Source document:
__________________________________________________
A new rental building, 1N4th is rising north of the Williamsburg Bridge in Brooklyn. Apartments are also in store for the grounds of the Domino Sugar Factory.Credit...Emily Andrews for The New York Times

Tower after tower has shot up along the radically revamped waterfront in Williamsburg, Brooklyn, over the past decade, and the latest one to rise, called 1N4th, will be far from the last.

The 2005 rezoning of almost 200 blocks of Williamsburg, and parts of neighboring Greenpoint to the north, catalyzed the transformation of the waterfront area, a once-bleak industrial zone lined with trash transfer stations and contaminated sites. The controversial rezoning made way for thousands of new apartments in towers, some more than 40 stories, but it also was designed to spur creation of affordable housing, along with a public esplanade and a 28-acre city park.
__________________________________________________
Task to complete: Reproduce the text on the Williamsburg waterfront word for word, from its opening caption to its final sentence. The material that comes next has no part in this work.

Extracted information:
__________________________________________________
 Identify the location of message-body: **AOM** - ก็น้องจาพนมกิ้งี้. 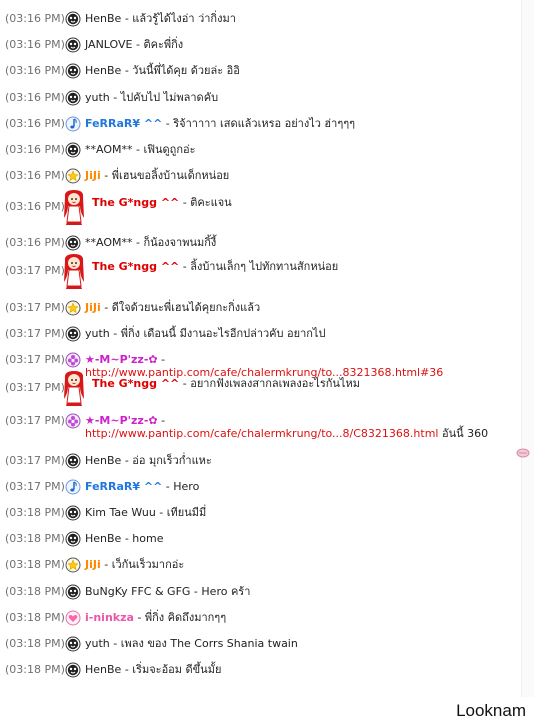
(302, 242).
__________________________________________________
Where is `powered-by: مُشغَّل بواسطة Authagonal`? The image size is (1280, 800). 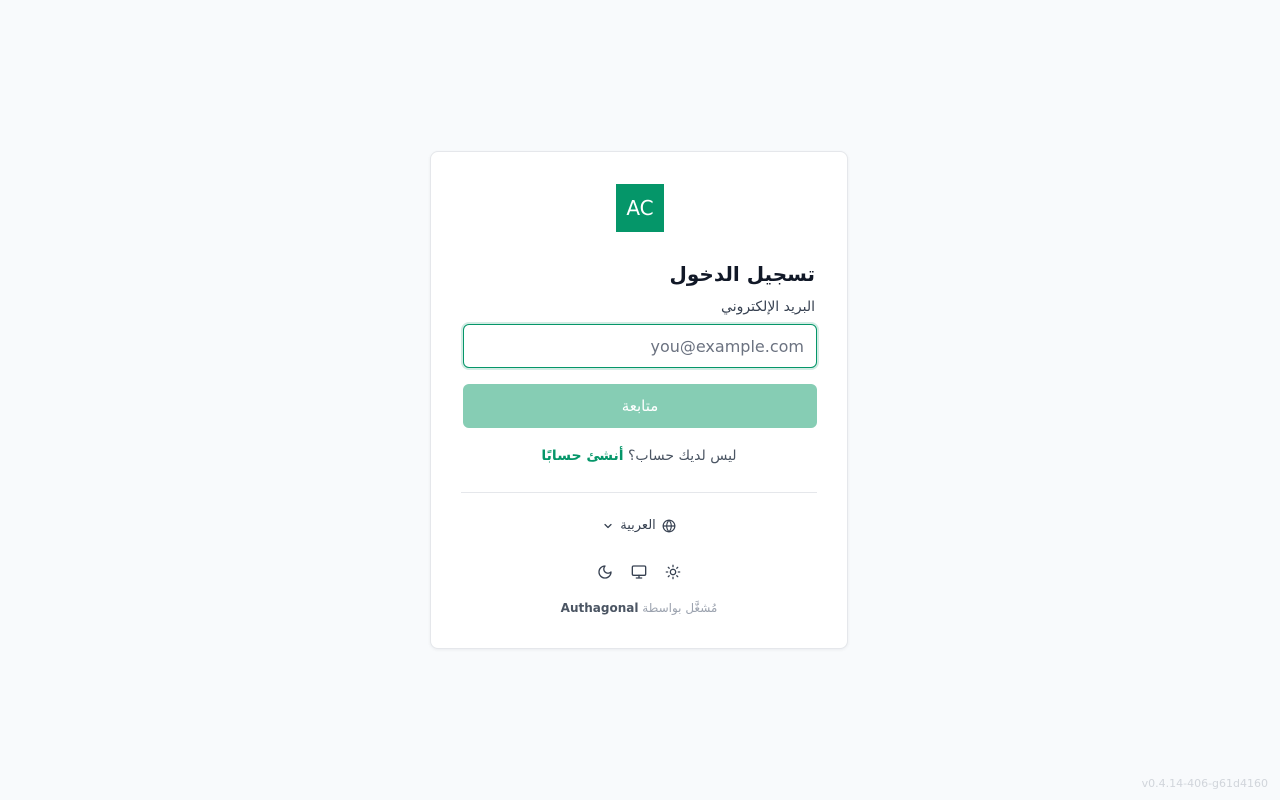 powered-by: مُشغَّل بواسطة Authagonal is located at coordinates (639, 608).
__________________________________________________
Problem solution:
A new rental building, 1N4th is rising north of the Williamsburg Bridge in Brooklyn. Apartments are also in store for the grounds of the Domino Sugar Factory.Credit...Emily Andrews for The New York Times

Tower after tower has shot up along the radically revamped waterfront in Williamsburg, Brooklyn, over the past decade, and the latest one to rise, called 1N4th, will be far from the last.

The 2005 rezoning of almost 200 blocks of Williamsburg, and parts of neighboring Greenpoint to the north, catalyzed the transformation of the waterfront area, a once-bleak industrial zone lined with trash transfer stations and contaminated sites. The controversial rezoning made way for thousands of new apartments in towers, some more than 40 stories, but it also was designed to spur creation of affordable housing, along with a public esplanade and a 28-acre city park.